Preliminary Measurements of Transient Mass Transfer Process across Supercritical CO2–Acetone Interface using Phase-Shifting Interferometer Technique

Abstract

Supercritical carbon dioxide (CO₂)-based extraction and separation of contaminants are new methods for environmental remediation, which have been proposed in recent years. A modified phase-shifting interferometer with high temporal and spatial resolution is applied to measure the mass transfer process of acetone in a supercritical CO₂ environment under different bottom heat fluxes (49.67–372.22 W/m²), with the initial conditions of 28.0–34.0 °C and pressures of 7.4–7.7 MPa. The order of magnitude of the equivalent mass diffusion coefficient for the interface mass transfer of acetone in the CO₂ environment ranges from 10^–7 to 10^–6 m²/s for the current experiments.

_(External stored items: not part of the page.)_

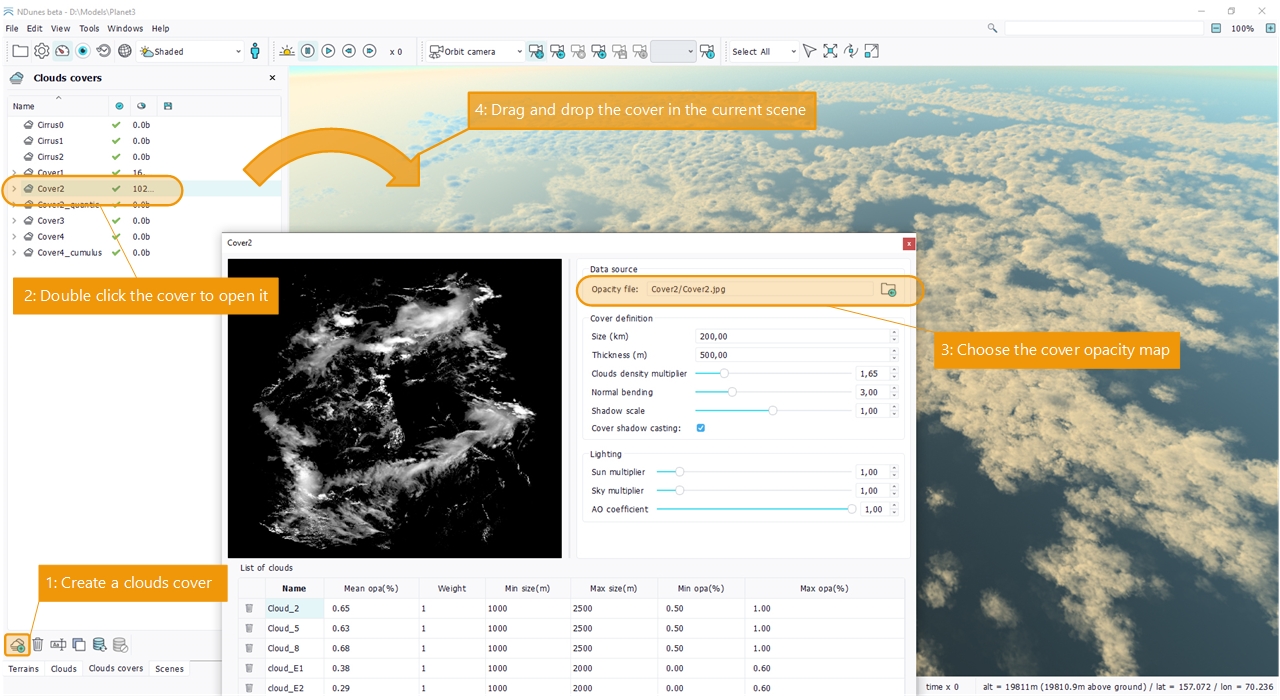The height and width of the screenshot is (700, 1280).
Task: Close the Clouds covers panel
Action: [x=272, y=78]
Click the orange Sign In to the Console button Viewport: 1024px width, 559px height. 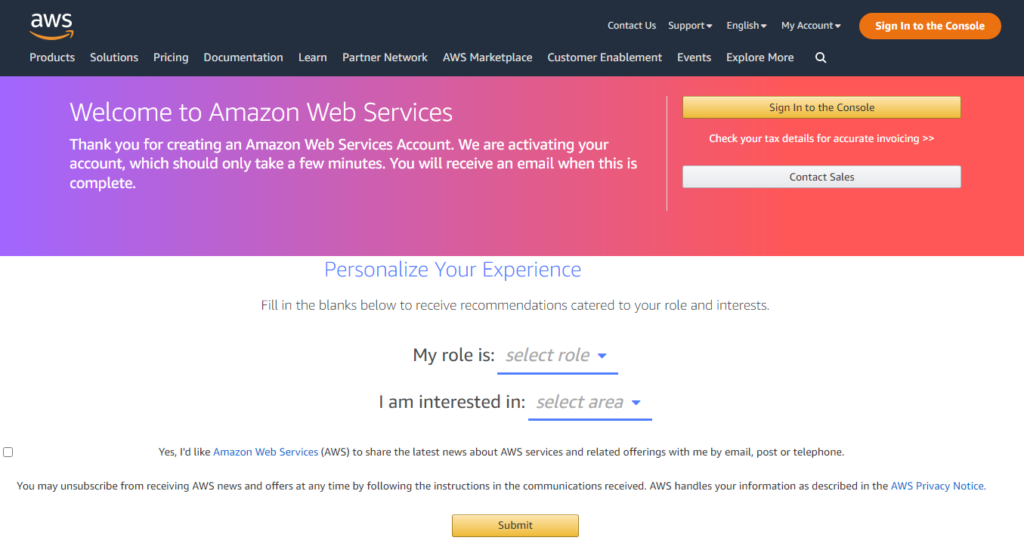(x=929, y=26)
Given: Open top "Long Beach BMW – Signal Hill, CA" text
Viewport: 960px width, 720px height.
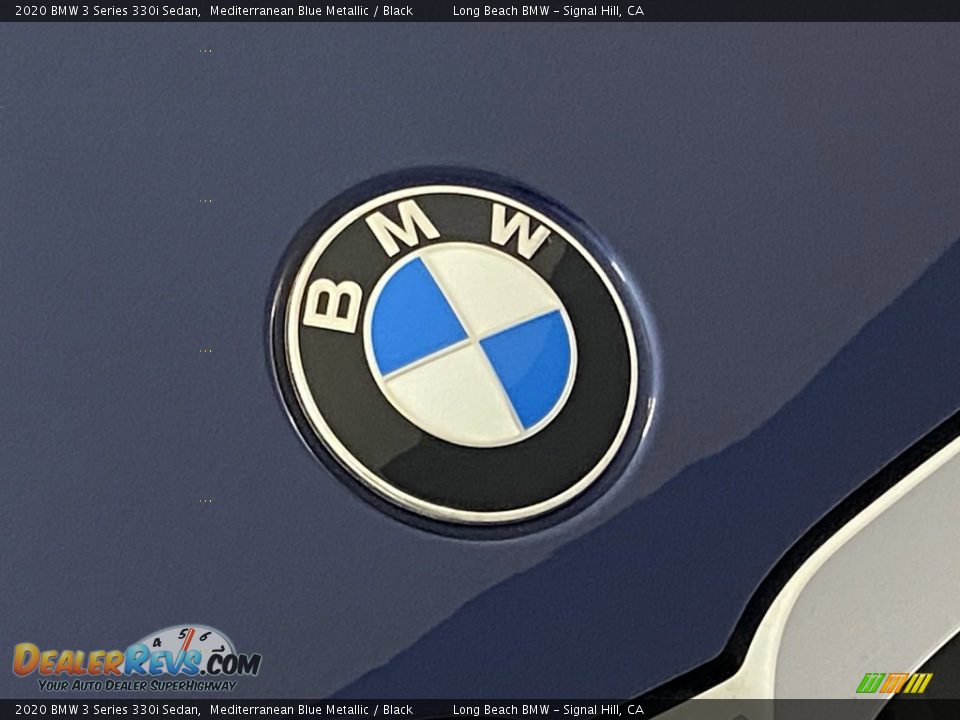Looking at the screenshot, I should (548, 11).
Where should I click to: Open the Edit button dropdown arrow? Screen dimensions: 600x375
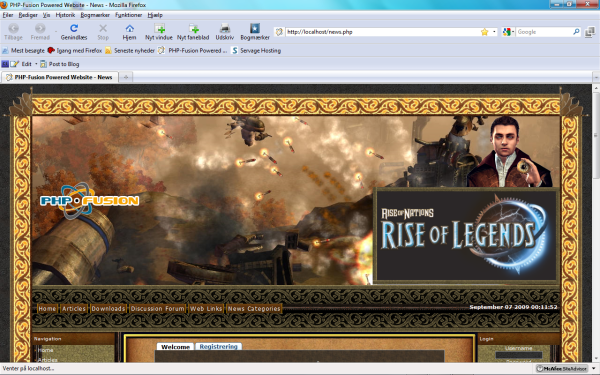(x=36, y=64)
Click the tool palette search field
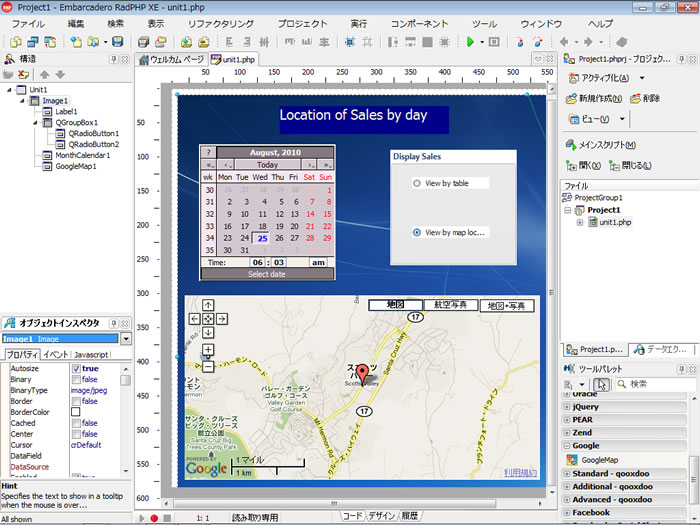 point(655,384)
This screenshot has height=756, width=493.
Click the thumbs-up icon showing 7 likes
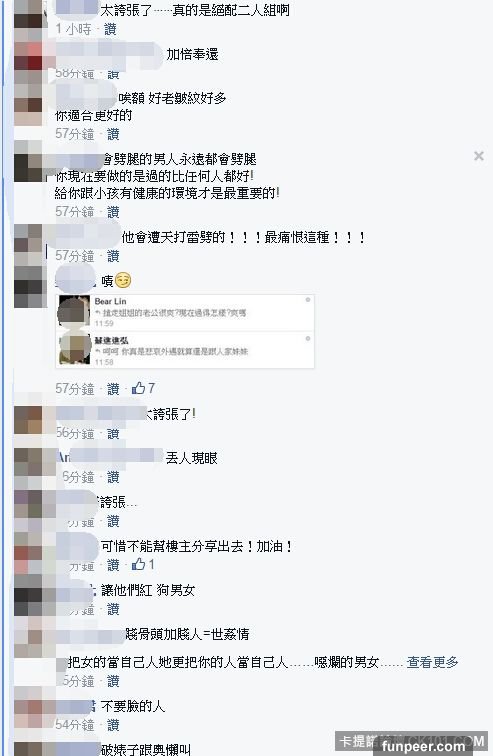(138, 388)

The equivalent mass diffusion coefficient increases with the increased heat flux from the bottom surface. Moreover, this coefficient decreases with the increasing initial temperature but increases with the increasing initial pressure. The equivalent mass diffusion coefficient in the supercritical environment is larger than that in the subcritical environment under the same initial pressure and heat flux. To quantify the mass transfer of the acetone-sCO₂ system, a concentration-based source term is applied to the numerical calculations. The results show the agreement of the horizontal average concentration distribution between the experiment and the calculation.